Through eScholarship, BC is focusing on the digitization of its hundreds of thousands of publications and records. The plan is to make this resources publically available free of charge.

David Quigley, provost and dean of faculties, said that open access of information connects well with the idea that the work a university does holds the power to make a global impact.

“The first thing that comes to mind is the ‘Light the World’ campaign and slogan for the University,” Quigley said. “The idea that a university and its mission to research, teach, and educated in service to making the world better for not just our students but for the broader community.”

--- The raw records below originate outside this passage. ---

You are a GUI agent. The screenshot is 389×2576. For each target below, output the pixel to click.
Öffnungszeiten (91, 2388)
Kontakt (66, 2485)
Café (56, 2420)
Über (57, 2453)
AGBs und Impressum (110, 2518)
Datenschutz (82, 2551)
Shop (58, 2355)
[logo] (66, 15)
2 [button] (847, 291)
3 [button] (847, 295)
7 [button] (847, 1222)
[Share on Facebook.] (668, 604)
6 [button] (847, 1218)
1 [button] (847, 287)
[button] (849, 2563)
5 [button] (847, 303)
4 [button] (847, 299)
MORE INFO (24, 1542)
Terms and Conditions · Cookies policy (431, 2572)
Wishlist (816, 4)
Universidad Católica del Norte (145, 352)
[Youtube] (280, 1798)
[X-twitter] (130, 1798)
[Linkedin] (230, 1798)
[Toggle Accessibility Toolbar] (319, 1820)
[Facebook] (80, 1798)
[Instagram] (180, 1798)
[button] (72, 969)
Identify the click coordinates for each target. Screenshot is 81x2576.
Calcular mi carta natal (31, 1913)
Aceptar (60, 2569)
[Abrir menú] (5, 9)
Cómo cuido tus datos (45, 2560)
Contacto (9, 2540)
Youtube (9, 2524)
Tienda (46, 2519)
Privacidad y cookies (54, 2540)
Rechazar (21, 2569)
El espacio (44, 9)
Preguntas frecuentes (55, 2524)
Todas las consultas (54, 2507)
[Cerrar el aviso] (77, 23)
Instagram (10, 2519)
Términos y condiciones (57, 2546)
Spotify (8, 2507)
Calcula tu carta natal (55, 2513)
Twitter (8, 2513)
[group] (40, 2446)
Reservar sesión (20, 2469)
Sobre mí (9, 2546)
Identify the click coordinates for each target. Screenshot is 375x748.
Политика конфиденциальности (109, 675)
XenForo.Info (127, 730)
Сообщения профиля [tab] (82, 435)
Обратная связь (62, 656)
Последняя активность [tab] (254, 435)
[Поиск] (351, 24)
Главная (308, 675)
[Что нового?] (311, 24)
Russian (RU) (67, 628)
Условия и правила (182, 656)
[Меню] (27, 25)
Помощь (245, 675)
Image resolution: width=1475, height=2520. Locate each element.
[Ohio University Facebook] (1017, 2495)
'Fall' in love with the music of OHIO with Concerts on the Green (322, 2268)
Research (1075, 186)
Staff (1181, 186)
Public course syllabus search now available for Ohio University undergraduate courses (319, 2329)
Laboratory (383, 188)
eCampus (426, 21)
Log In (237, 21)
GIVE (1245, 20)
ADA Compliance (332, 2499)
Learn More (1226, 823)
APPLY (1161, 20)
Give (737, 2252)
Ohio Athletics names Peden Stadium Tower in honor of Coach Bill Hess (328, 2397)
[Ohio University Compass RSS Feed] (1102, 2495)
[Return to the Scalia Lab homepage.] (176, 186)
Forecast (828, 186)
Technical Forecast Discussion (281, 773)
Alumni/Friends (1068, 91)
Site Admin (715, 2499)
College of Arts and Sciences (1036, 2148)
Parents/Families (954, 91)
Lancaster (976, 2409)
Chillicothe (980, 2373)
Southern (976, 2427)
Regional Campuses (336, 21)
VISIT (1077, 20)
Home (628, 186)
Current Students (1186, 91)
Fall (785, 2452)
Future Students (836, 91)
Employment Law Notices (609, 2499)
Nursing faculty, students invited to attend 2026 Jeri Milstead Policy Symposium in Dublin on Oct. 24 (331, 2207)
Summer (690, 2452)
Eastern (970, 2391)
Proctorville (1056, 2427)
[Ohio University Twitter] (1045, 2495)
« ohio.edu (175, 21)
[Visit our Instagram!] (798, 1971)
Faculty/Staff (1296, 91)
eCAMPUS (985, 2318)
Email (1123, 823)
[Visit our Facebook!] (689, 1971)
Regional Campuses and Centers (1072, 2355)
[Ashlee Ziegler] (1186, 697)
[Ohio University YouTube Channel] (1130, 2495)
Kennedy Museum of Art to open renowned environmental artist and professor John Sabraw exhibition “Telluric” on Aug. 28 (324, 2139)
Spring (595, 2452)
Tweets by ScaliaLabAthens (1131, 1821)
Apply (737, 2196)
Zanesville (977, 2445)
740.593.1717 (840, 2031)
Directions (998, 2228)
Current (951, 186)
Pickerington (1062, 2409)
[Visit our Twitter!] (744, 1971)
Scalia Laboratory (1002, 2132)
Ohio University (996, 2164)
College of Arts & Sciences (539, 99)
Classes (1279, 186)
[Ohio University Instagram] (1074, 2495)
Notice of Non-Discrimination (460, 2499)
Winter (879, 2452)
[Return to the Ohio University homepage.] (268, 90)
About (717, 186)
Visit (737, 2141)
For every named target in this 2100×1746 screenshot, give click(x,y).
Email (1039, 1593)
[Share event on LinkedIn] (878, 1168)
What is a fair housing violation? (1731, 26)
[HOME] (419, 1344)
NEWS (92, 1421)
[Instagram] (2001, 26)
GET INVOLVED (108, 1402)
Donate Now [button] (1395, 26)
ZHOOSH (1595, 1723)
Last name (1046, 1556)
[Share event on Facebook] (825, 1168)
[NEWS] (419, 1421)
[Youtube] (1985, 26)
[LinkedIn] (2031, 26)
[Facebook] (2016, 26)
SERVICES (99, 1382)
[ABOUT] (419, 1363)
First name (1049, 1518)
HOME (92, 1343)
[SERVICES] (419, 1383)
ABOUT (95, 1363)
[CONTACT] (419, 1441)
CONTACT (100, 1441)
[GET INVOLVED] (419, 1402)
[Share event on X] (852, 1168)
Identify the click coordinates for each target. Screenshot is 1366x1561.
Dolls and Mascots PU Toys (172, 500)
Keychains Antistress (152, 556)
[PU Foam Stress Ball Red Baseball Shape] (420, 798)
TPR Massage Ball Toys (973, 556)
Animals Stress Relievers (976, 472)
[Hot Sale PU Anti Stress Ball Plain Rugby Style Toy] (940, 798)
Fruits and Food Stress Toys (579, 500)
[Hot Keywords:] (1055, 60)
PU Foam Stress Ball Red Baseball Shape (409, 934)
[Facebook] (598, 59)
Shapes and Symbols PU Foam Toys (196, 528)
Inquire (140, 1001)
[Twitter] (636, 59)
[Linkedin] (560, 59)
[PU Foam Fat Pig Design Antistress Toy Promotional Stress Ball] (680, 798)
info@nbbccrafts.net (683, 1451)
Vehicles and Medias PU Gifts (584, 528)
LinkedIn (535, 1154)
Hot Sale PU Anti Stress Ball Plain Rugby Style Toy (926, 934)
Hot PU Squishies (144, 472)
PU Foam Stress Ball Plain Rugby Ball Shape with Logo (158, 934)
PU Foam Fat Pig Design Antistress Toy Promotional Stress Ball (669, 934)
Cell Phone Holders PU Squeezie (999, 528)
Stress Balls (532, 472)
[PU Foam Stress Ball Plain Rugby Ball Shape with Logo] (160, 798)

Research has shown that literature and articles are more widely read the more readily available they are, according to head librarian Jane Morris. A system like eScholarship will also allow students to get their work published and more easily seen by prospective employers or schools.

“One important feature is that the work gets indexed better in Google scholar, so people will find it more easily using search engines,” Morris said. “For an academic, this is their life’s work, so they want it to be widely read and easily visible. This is another way to do it.”